Your answer must be the exact lines below, starting with the line with "Click the search field for photos" and going on through the line with "The height and width of the screenshot is (554, 554).", both included, with no pictures.

-- Opening Marker --

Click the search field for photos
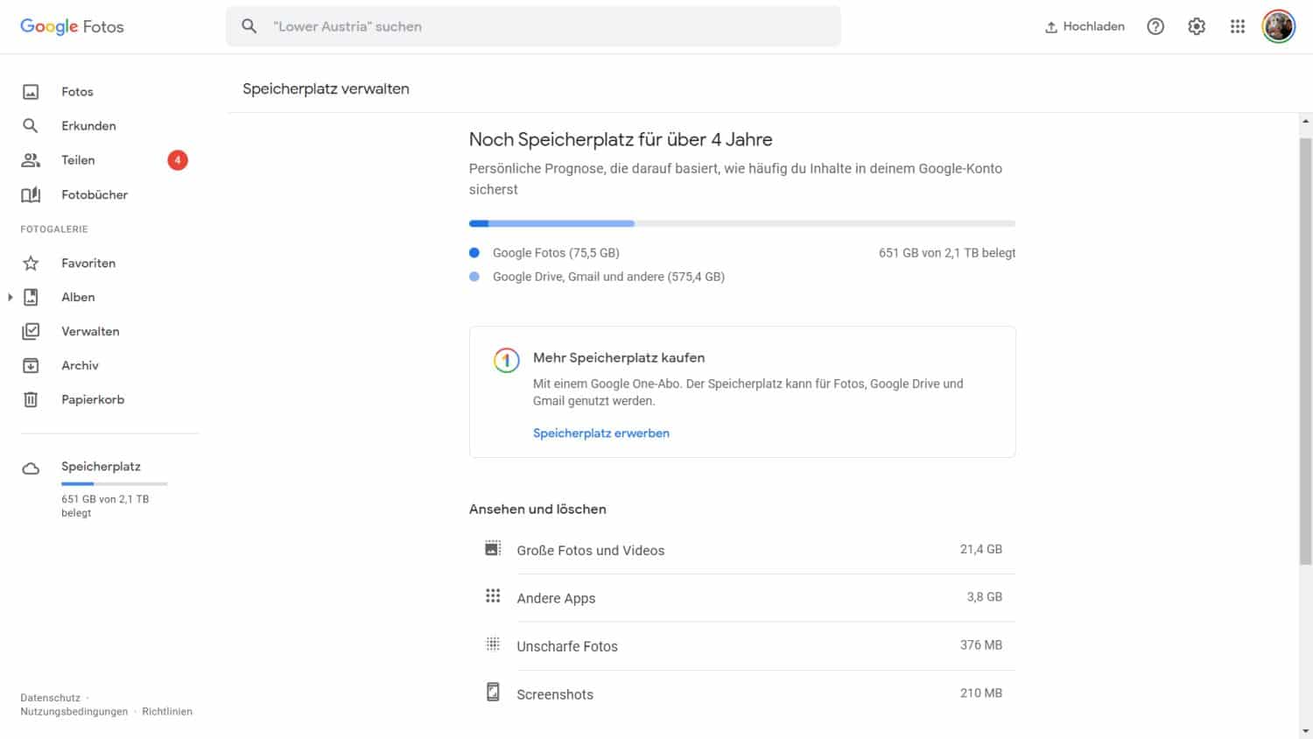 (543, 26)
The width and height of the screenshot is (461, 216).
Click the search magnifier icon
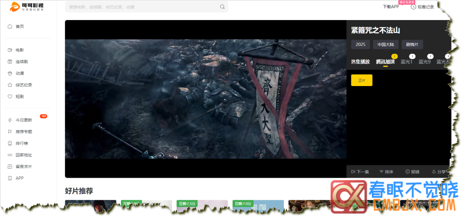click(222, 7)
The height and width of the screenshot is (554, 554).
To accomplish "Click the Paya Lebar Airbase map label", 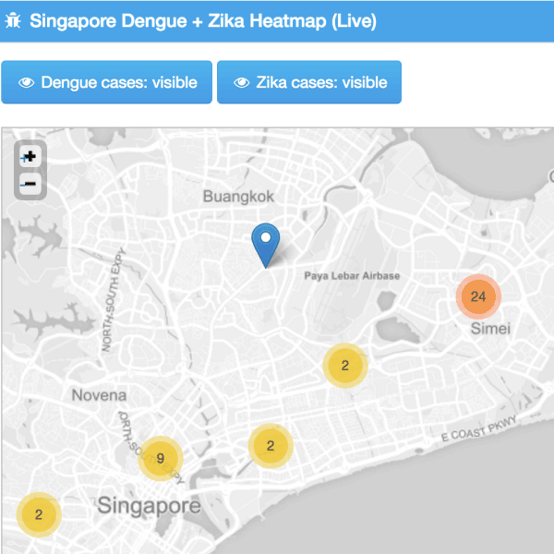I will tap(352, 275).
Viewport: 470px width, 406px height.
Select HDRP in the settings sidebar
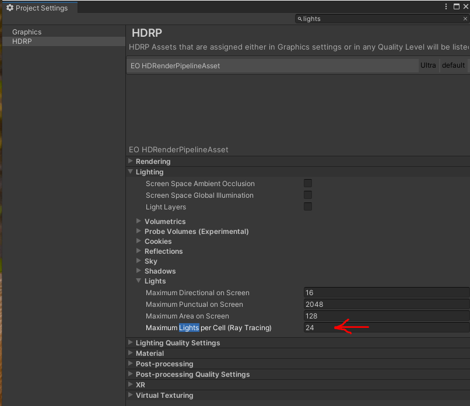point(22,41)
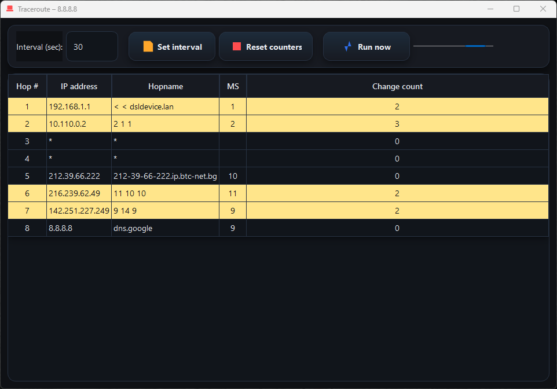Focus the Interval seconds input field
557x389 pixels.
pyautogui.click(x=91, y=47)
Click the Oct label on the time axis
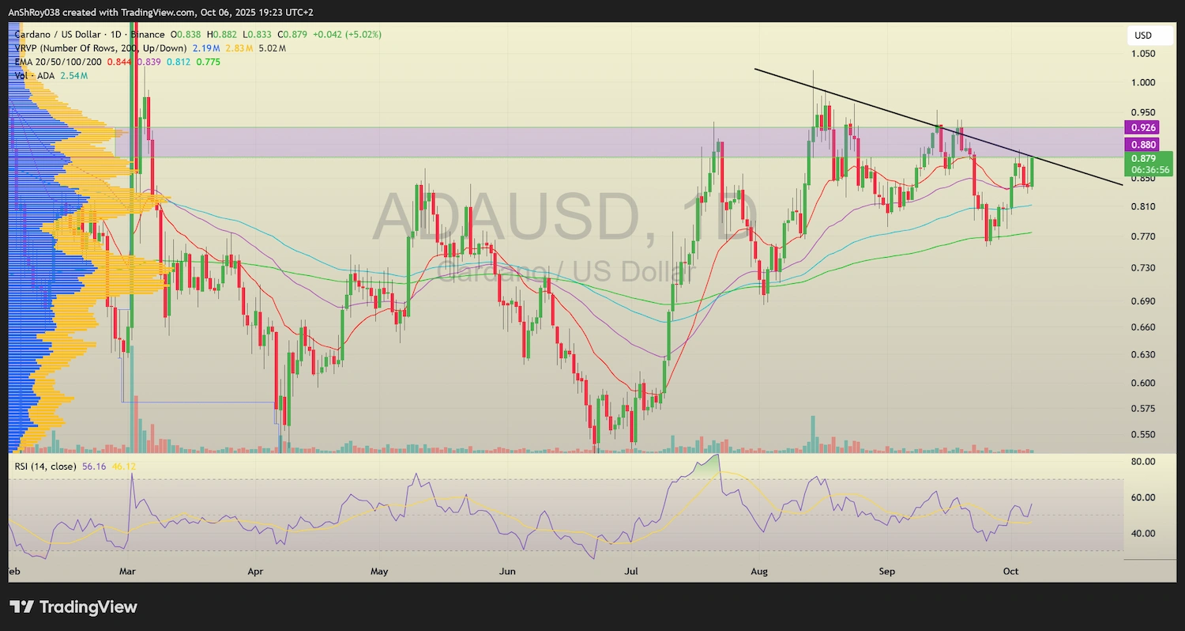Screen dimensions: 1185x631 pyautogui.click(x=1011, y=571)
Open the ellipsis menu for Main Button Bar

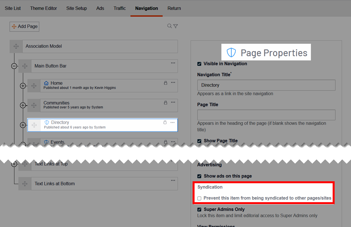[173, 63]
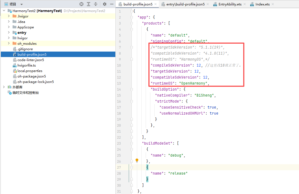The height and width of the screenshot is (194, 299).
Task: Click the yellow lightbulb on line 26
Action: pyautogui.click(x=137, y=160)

-- Closing Marker --
-- Opening Marker --

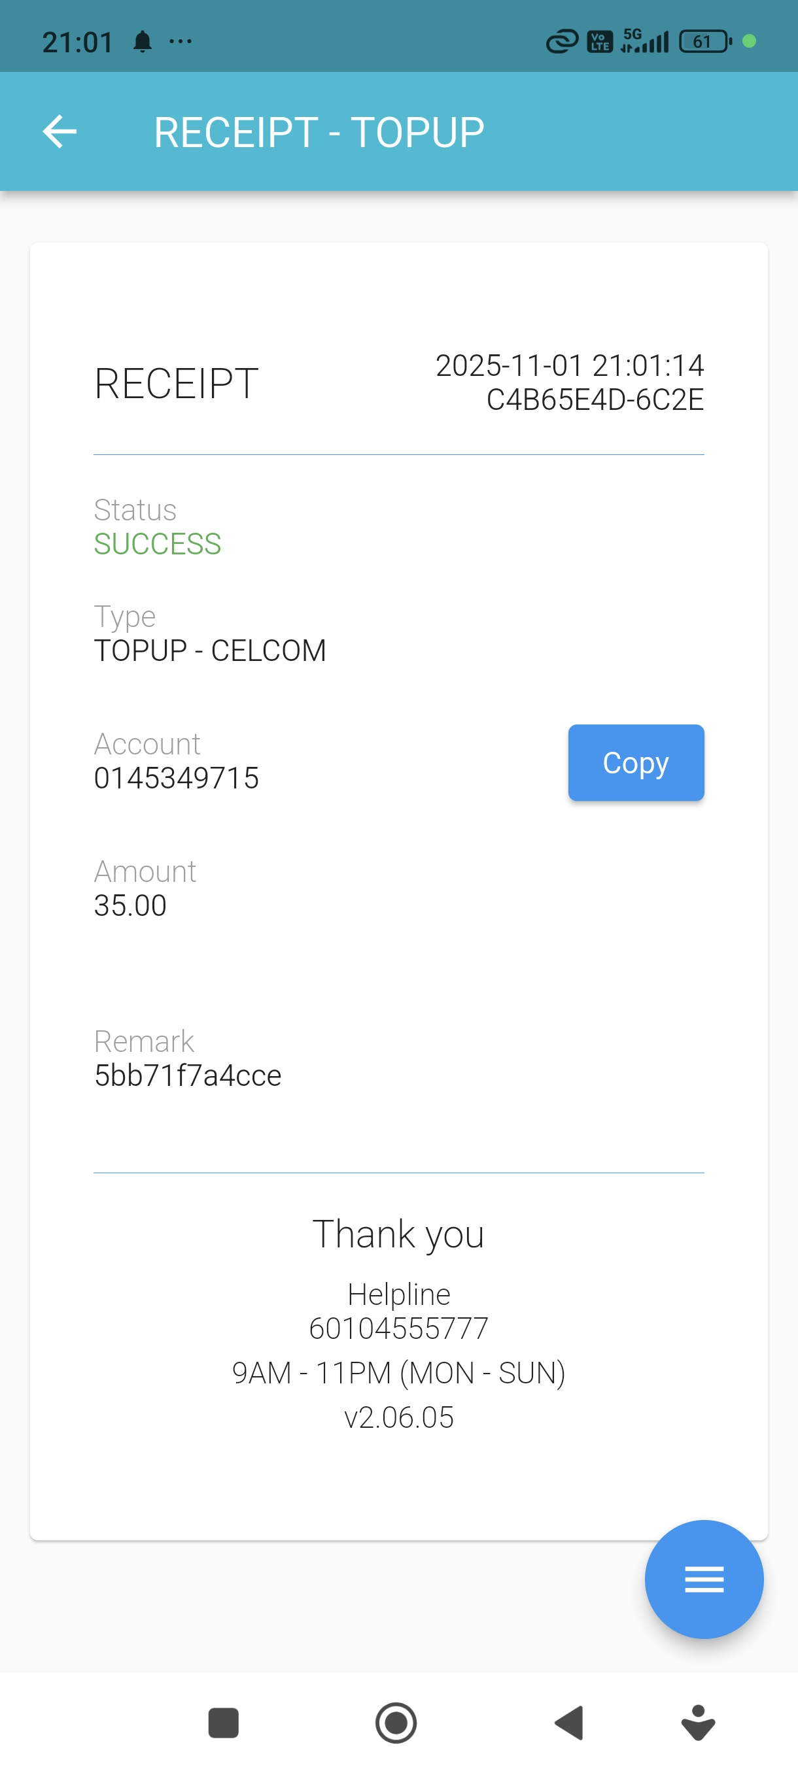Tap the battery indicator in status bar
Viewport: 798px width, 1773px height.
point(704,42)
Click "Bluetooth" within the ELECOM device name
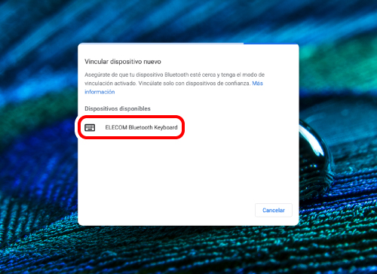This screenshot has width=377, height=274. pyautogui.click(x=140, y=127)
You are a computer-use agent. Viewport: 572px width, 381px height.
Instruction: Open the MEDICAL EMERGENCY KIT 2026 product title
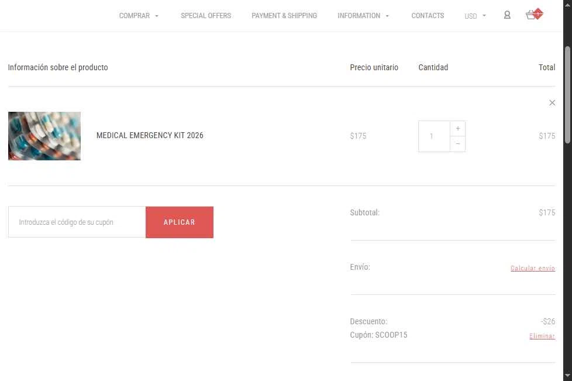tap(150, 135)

-- Closing Marker --

**WRITTEN ANSWER**.
Click the search field for photos
 (543, 26)
The width and height of the screenshot is (461, 216).
Click the search magnifier icon
click(222, 7)
The height and width of the screenshot is (554, 554).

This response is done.